## PROMPT
What is the count of lines in the material below that hold "Contrôle"? Answer with only that number.

## ENTRIES PROVIDED

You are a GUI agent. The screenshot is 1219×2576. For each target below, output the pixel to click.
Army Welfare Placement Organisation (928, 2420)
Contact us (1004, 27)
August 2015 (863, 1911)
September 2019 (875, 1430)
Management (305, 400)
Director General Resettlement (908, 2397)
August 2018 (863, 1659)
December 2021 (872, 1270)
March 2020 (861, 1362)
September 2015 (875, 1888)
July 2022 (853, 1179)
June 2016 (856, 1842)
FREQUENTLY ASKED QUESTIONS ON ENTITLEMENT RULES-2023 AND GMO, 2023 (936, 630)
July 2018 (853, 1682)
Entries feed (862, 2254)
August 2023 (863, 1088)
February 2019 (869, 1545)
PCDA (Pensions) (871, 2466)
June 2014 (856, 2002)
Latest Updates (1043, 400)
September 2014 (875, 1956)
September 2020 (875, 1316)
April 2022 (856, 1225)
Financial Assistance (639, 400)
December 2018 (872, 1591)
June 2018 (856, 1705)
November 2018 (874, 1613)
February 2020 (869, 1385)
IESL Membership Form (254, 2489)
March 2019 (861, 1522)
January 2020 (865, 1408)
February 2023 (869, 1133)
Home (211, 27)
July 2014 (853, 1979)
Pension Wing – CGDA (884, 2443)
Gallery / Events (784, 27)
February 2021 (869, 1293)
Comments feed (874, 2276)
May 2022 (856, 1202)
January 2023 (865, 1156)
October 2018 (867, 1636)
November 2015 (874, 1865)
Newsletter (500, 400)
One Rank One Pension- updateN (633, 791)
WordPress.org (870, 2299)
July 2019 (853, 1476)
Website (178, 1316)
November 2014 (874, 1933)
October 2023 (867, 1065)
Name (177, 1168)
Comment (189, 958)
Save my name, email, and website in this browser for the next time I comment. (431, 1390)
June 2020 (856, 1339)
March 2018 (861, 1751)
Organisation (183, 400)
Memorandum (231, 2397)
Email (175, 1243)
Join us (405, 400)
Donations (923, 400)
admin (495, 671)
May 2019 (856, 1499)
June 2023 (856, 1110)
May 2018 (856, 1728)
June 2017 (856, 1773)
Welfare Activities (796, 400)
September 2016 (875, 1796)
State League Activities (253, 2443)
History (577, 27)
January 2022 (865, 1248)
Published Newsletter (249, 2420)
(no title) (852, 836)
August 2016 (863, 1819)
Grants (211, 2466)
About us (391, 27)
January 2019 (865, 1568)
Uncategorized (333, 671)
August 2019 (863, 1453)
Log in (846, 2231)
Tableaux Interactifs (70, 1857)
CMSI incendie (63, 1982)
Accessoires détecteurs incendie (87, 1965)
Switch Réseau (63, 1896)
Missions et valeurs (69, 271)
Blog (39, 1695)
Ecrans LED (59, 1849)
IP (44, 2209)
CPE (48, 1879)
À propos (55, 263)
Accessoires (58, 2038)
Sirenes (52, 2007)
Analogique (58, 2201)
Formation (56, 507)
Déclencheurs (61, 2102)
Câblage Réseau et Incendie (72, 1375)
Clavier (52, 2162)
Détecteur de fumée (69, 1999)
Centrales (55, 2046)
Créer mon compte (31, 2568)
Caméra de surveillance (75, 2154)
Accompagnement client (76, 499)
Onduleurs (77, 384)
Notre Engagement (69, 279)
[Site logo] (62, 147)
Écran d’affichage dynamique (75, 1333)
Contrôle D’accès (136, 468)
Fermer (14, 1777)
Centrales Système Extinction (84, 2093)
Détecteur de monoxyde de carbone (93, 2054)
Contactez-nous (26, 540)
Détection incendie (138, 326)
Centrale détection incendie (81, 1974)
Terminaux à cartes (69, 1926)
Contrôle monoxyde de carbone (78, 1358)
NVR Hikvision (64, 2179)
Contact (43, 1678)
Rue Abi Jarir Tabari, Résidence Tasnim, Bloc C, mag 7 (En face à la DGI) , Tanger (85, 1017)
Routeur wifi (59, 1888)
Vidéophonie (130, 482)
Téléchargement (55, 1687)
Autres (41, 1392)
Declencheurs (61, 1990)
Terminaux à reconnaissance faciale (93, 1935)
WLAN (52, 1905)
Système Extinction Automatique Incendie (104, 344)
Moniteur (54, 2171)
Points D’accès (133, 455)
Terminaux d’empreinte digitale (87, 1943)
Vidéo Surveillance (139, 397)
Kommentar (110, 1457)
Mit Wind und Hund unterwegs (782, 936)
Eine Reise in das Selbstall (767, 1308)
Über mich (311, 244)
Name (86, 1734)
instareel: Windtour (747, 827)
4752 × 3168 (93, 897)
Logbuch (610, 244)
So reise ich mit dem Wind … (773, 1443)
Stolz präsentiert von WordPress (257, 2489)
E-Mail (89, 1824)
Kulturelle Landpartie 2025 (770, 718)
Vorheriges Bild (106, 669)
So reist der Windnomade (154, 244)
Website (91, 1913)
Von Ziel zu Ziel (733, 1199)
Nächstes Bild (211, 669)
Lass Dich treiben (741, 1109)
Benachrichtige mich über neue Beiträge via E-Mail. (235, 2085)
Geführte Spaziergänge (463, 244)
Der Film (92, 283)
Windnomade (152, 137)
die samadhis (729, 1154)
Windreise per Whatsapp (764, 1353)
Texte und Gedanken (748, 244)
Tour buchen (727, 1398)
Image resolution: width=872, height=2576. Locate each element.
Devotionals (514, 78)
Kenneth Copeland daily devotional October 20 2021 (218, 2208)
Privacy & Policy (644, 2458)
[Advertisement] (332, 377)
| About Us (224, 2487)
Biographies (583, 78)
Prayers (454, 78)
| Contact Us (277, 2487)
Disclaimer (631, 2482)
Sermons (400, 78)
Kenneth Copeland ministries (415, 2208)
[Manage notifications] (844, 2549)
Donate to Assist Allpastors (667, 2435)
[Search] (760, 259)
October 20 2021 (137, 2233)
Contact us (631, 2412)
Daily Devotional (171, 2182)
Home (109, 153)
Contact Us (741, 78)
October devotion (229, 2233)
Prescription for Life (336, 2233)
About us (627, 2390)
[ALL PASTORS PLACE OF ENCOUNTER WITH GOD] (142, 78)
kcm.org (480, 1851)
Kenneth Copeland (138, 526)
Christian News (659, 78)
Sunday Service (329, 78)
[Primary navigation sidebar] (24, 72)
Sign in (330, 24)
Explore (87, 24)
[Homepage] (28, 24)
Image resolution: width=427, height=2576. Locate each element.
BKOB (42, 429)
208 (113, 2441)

## ANSWER FOR THIS EXERCISE
2